Inhibitory effect of oxymatrine on hepatocyte apoptosis via TLR4/PI3K/Akt/GSK-3β signaling pathway

AIM To evaluate the effect of oxymatrine (OMT) on hepatocyte apoptosis in rats with lipopolysaccharide (LPS)/D-galactosamine (D-GalN)-induced acute liver failure (ALF). METHODS LPS/D-GalN was used to establish a model of ALF in rats. To evaluate the effect of OMT, we assessed apoptosis by transmission electron microscopy, and the pathological changes in the liver by light microscopy with hematoxylin and eosin staining. An automated biochemical analyzer was used to measure serum alanine aminotransferase (ALT) and aspartate aminotransferase (AST). Enzyme-linked immunosorbent assay was used to determine the levels of tumor necrosis factor (TNF)-alpha and interleukin (IL)-1 beta. Western blotting was used to detect protein levels in liver tissues. Streptavidin peroxidase immunohistochemistry was used to observe expression of Toll-like receptor (TLR) 4, active caspase-3, Bax and Bcl-2. RESULTS All rats in the normal control and OMT-pretreated groups survived.
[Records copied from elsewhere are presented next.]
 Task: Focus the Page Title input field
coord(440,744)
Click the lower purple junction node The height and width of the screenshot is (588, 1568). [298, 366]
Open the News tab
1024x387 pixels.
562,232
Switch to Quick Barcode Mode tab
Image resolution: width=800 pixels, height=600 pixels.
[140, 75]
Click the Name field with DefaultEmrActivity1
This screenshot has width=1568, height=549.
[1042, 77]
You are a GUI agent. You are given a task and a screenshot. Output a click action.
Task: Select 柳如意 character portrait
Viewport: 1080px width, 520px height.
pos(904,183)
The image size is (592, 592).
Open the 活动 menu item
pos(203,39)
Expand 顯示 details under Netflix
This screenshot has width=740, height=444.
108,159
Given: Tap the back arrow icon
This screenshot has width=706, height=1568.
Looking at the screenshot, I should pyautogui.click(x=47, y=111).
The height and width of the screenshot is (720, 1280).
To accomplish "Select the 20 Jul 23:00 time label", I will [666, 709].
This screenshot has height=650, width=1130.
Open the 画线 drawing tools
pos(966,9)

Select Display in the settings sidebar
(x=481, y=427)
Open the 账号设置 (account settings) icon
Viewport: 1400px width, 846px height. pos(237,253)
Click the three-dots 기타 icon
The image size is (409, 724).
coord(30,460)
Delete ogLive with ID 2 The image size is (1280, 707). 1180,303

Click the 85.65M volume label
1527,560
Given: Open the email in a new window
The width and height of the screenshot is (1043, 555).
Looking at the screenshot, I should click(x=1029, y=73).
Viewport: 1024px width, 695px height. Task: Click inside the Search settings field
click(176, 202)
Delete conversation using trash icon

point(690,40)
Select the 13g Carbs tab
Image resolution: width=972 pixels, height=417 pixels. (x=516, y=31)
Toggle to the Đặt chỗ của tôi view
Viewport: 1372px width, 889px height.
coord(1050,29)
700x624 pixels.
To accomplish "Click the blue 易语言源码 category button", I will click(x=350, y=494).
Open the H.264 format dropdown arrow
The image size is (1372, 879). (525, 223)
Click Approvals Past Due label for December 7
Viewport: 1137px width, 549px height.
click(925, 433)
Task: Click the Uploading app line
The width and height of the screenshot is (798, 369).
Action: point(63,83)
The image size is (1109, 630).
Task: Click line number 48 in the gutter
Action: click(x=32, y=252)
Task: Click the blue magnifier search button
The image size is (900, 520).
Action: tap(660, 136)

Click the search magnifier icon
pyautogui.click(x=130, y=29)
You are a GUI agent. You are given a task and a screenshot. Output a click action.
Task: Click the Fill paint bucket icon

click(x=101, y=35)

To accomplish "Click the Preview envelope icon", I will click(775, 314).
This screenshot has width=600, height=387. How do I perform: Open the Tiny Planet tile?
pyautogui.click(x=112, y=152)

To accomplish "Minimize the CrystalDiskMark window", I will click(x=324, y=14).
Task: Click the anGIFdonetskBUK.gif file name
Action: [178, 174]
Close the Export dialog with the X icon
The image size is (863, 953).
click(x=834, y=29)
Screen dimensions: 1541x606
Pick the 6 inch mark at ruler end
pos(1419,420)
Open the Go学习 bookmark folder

The mortality rate in the model group was 30%. OMT preconditioning down-regulated apoptosis of hepatocytes and ameliorated pathological changes in liver tissue. The levels of AST, ALT, TNF-a and IL-1 beta in the model group increased significantly, and were significantly reduced by OMT pretreatment. OMT pretreatment down-regulated expression of TLR4 and active caspase-3 and the Bax/Bcl-2 ratio, and upregulated expression of P-Akt(Ser473) (Akt phosphorylated at serine 473) and P-GSK3 beta(Ser9) (glycogen synthase kinase 3 beta phosphorylated at serine 9) induced by LPS/D-GalN. CONCLUSION OMT inhibits hepatocyte apoptosis by suppressing the TLR4/PI3K/Akt/GSK-3 beta signaling pathway, which suggests that OMT is an effective candidate for ameliorating acute liver failure.